FriendsThomas Leysen, chairman of the Friends of CODART Foundation interviewed by Gerdien Verschoor


Thomas Leysen, chairman of the Friends of CODART Foundation interviewed by Gerdien Verschoor

Thomas Leysen studied law at the  University of Leuven (Belgium) and went on to build an impressive career in the world of business. For years he served as CEO of Umicore, a materials technology group recently named as one of “the world’s 10 most sustainable corporations”. He is also chairman of Belgium’s largest newspaper publisher. In 2011 he was named chairman of the board of the KBC banking and insurance group in Brussels.

He also holds numerous executive positions in the cultural world, serving, for example, as chairman of the Rubenianum Fund  and as a chairman  of the  Heritage Fund of the King Baudouin Foundation and of the European Friends of Versailles. In addition, Thomas Leysen is chairman of the Friends of CODART Foundation, in which capacity he has succeeded in enlisting new Patrons. He was also one of the instigators of the CODART Patrons Workshop, held for the first time during TEFAF 2012 – all reasons for an interview with a passionate businessman who, as he himself admits, suffers from a serious condition: the collecting bug.

Thomas Leysen during the Patrons Workshop in 2012



You come from a family of entrepreneurs. Did you inherit your interest in the fine arts and your passion for collecting from them?

I’ve been going to museums since I was a child. We had a lot of art books at home and many art historians were among the regular visitors to our house. Even so, I never seriously considered making art history my profession, although I did study art history for a year, alongside my studies in law at the  University of Leuven. So in fact I did get my interest in art from my family, and later on I delved into it more deeply. It has only been ten or twelve years, however, since I caught the collecting bug (which is a rather serious condition once it takes hold).

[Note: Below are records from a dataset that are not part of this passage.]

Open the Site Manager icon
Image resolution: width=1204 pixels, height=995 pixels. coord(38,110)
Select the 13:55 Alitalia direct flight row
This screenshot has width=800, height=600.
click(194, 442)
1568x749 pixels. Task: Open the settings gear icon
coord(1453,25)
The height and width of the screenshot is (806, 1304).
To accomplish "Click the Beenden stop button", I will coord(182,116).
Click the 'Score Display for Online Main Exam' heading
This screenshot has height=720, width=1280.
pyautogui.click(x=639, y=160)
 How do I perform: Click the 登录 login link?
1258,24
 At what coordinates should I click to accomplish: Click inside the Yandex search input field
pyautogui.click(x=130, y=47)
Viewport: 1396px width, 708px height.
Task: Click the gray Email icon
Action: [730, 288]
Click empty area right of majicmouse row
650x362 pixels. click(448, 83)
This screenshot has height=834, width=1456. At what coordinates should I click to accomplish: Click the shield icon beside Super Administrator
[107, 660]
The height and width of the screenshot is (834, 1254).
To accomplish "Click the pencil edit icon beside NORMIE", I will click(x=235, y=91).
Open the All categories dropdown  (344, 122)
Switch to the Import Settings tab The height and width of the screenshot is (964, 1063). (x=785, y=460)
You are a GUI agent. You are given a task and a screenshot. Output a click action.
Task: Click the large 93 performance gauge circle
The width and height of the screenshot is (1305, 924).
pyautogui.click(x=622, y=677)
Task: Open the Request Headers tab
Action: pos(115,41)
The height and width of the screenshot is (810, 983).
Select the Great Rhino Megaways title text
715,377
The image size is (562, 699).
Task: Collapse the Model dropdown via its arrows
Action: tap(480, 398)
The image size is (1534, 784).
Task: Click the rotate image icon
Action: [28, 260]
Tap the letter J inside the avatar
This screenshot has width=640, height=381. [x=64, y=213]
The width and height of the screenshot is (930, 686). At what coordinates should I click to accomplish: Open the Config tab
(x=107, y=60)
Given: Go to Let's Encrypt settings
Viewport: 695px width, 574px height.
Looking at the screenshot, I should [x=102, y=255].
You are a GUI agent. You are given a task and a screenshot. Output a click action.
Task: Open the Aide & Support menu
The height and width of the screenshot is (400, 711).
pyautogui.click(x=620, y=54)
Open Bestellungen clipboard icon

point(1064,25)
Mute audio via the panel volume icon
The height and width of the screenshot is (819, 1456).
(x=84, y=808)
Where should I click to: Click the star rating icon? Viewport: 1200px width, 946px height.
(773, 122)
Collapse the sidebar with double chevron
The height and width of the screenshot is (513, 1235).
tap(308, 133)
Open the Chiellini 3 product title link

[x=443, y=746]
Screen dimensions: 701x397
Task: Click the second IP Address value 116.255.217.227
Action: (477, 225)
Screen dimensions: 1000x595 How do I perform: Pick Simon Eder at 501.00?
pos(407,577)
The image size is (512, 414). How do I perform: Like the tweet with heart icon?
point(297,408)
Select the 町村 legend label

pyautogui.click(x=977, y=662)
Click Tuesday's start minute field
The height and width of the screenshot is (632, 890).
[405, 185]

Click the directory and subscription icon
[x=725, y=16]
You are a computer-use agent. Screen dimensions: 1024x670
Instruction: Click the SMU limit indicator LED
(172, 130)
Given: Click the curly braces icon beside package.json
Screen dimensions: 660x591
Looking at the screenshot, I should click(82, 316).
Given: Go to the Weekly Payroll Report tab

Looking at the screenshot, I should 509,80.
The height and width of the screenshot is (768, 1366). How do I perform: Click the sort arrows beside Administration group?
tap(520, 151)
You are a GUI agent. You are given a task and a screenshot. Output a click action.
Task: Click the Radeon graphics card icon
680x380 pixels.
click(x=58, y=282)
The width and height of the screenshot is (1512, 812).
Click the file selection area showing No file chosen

Would you please tell us about it in more detail?

My first purchase was actually a drawing, which I bought at the age of fourteen with money my grandmother had given me: a work by the French draftsman Jean-Louis Forain. My later purchases were mainly modern and contemporary prints. My interest in the fine arts led me to visit many art fairs, such as TEFAF, without buying anything, simply as a spectator. Around 2000 I bought my first old master drawing: an anonymous Flemish landscape drawing, which I purchased at an auction in London. I still haven’t discovered the name of the artist. This was soon followed by a drawing by Hendrik van Balen – a preparatory study for an allegorical painting now preserved in the Hermitage – and other sheets, chiefly Flemish landscapes.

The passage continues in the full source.